Lady Lucy and their eldest son Thomas had been waging a persistent campaign for the oldest members of the Powerscourt family to go to New York and stay in a skyscraper. But so far the plan had failed.

‘What would you do, Lucy, if your jewels were stolen?’

‘Here in London?’

‘Yes.’

‘Go to the police.’

‘And I suppose you’d do the same thing in St Petersburg, though by all accounts the police there aren’t as good as ours. Would you employ a private detective to bring them back? Would you employ me?’

‘Of course I would.’

‘I’m not sure I would accept the case, Lucy. Count Powerscourtski would decline. Do you suppose that’s why the Russians are so fond of detective stories? At least in the fiction the crimes get solved, which they don’t in real life. Anyway, Inspector Dutfield will be here in a moment with his account of the movements of various people around Blenheim Palace on the evening of the murder.’
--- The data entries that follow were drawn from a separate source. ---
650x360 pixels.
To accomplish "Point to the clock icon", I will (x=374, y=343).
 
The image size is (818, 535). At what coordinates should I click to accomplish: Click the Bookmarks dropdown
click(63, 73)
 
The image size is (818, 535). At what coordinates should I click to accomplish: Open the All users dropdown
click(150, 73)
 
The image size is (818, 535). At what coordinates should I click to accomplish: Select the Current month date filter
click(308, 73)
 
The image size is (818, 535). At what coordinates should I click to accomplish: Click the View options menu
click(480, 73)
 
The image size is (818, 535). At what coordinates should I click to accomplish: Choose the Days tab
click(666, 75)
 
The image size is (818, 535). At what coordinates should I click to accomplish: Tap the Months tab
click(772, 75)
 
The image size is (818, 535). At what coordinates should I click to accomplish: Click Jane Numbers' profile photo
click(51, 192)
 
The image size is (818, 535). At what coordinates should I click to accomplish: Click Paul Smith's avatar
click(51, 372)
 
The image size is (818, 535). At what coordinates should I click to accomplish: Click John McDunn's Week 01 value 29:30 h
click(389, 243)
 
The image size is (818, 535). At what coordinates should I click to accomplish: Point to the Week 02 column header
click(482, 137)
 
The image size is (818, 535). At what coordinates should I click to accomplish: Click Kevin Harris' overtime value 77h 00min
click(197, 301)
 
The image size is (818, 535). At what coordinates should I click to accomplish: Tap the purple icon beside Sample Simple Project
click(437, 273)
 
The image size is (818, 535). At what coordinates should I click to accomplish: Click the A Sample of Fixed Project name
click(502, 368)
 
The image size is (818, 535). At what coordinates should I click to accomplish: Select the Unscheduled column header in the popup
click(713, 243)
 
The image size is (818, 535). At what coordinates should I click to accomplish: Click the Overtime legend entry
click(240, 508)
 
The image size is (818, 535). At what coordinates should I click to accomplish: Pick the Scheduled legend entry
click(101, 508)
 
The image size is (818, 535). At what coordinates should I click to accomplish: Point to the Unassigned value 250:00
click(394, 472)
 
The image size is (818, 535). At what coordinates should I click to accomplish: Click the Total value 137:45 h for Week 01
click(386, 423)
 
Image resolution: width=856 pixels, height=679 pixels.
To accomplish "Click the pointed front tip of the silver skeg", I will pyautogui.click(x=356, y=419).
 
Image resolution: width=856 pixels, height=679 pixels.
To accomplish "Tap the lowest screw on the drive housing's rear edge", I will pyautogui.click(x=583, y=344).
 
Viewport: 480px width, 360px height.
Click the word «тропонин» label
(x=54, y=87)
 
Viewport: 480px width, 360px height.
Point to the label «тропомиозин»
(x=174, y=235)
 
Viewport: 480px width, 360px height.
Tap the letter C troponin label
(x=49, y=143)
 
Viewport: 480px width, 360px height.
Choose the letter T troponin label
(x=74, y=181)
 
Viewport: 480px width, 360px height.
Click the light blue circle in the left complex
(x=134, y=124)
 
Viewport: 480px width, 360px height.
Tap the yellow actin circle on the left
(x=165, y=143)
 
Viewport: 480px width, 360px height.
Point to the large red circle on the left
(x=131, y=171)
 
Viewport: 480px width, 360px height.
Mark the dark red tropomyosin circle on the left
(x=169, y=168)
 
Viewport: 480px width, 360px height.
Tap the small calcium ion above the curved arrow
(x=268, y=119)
The Ambassador looked closely at Fragonard’s The Swing. He felt that any society whose aristocrats and princes of the Church dabbled in art beyond baroque and beyond rococo must be on the brink of revolution. Art had lost its moorings with society. Fragonard, the Tiepolos, Boucher all lived in a pink universe that was not connected to the people, except perhaps in subject matter and the strings on the swing. He included Poussin in his charge sheet, a John the Baptist for the horrors to come.

‘Perhaps we could return to the bonds,’ growled M. Dubois.

‘Of course, forgive me,’ replied M. le Ministre. ‘My young men with their degrees in mathematics from the École Nationale Supérieure and the other grandes écoles here in Paris have one thing in common. Their eyesight is already going from too many hours spent staring at figures. Many of them wear those owlish glasses you see on the Left Bank these days. They look out for hot spots or hot people, places where money well invested could increase and multiply and encourage the growth of other enterprises. Sometimes it works. Sometimes it does not. They spotted the sudden and apparently inexplicable sale of these bonds.’